Updating the docker installation resolves the issue. Thanks for finding and reporting it @alex-xage.

My two cents: Perhaps a solution would have been to introduce new tags such as 3.8.0-eclipse-temurin. This would have made it possible to start using it without changing existing tags. I do like that approach for images that provide multiple options for base image such as debian or alpine.

P.S. I totally understand that this kind of issue is missed when testing and therefor republishing the tag isn't considered harmfull.

Edit: Just as I write this you already did it. Thank 👍.

31z4 commented 2 years ago

@alex-xage thanks a lot for your help with resolving the issue! I completely agree with yours and @gjhommersom point about a better way of tagging the image. Seems like I underestimated chance of breaking the image versus necessity of migrating from openjdk to eclipse-temurin.

I decided to rollback all version specific tags to openjdk and introduce separate tags for eclipse-temurin. See https://github.com/docker-library/official-images/pull/12949.

Thanks again for your feedback and help, guys.
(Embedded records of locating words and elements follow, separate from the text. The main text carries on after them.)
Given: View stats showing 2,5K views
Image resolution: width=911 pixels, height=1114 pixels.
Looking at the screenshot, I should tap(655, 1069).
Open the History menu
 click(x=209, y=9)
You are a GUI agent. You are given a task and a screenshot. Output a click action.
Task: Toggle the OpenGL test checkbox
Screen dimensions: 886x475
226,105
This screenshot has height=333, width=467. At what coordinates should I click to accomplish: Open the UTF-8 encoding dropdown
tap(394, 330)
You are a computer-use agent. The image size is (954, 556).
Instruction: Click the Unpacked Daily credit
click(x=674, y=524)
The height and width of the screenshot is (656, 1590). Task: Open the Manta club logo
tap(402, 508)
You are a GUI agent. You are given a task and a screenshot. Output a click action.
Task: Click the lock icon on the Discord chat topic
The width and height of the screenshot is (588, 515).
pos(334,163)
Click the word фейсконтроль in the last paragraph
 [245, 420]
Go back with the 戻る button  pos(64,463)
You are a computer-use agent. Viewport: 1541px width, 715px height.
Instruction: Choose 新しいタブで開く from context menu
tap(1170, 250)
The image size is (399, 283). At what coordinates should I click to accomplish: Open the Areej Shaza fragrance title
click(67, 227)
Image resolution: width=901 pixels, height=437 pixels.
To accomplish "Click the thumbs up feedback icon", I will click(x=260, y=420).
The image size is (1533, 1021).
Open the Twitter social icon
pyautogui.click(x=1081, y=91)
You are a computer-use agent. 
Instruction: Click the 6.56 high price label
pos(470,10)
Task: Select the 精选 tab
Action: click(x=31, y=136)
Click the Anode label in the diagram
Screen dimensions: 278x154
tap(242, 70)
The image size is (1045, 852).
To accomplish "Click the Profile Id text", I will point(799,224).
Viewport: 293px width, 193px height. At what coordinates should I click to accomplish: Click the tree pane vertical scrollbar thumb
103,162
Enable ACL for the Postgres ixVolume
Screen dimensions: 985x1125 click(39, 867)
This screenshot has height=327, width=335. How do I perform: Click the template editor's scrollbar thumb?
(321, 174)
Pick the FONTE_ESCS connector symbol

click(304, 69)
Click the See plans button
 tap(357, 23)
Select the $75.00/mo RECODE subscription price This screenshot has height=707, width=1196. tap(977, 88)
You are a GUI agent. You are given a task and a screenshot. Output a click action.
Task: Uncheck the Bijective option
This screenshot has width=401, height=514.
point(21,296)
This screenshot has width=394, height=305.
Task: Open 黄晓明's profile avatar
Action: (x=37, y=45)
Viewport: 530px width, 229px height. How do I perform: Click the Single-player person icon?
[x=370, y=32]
jonashartwig commented 2 years ago

For completeness: We use the default, no change son zookeeper or its confs on redhat 8.4

Regards

alex-xage commented 2 years ago

@31z4 No worries, we appreciate that you maintain these images for the community.

sean-hernon commented 1 year ago

I've noticed that all of the Dockerfiles in the project now extend from the eclipse-temurin one and that digests on docker hub show that they are the same. I'm getting the above error. Will there be no openjdk-based images going forward?

I've noticed that -openjdk tagged images are on dockerhub, but there are no such Dockerfiles in the repo, so presumably I should not switch to these, as they are deprecated?

Thank you.

Screenshot 2023-02-07 at 15 16 04
31z4 commented 1 year ago

Yes, openjdk based images are completely deprecated and will not receive any updates moving forward. Also see https://github.com/docker-library/official-images/pull/12949#issuecomment-1383656252

sean-hernon commented 1 year ago

Yes, openjdk based images are completely deprecated and will not receive any updates moving forward. Also see docker-library/official-images#12949 (comment)

Thank you, @31z4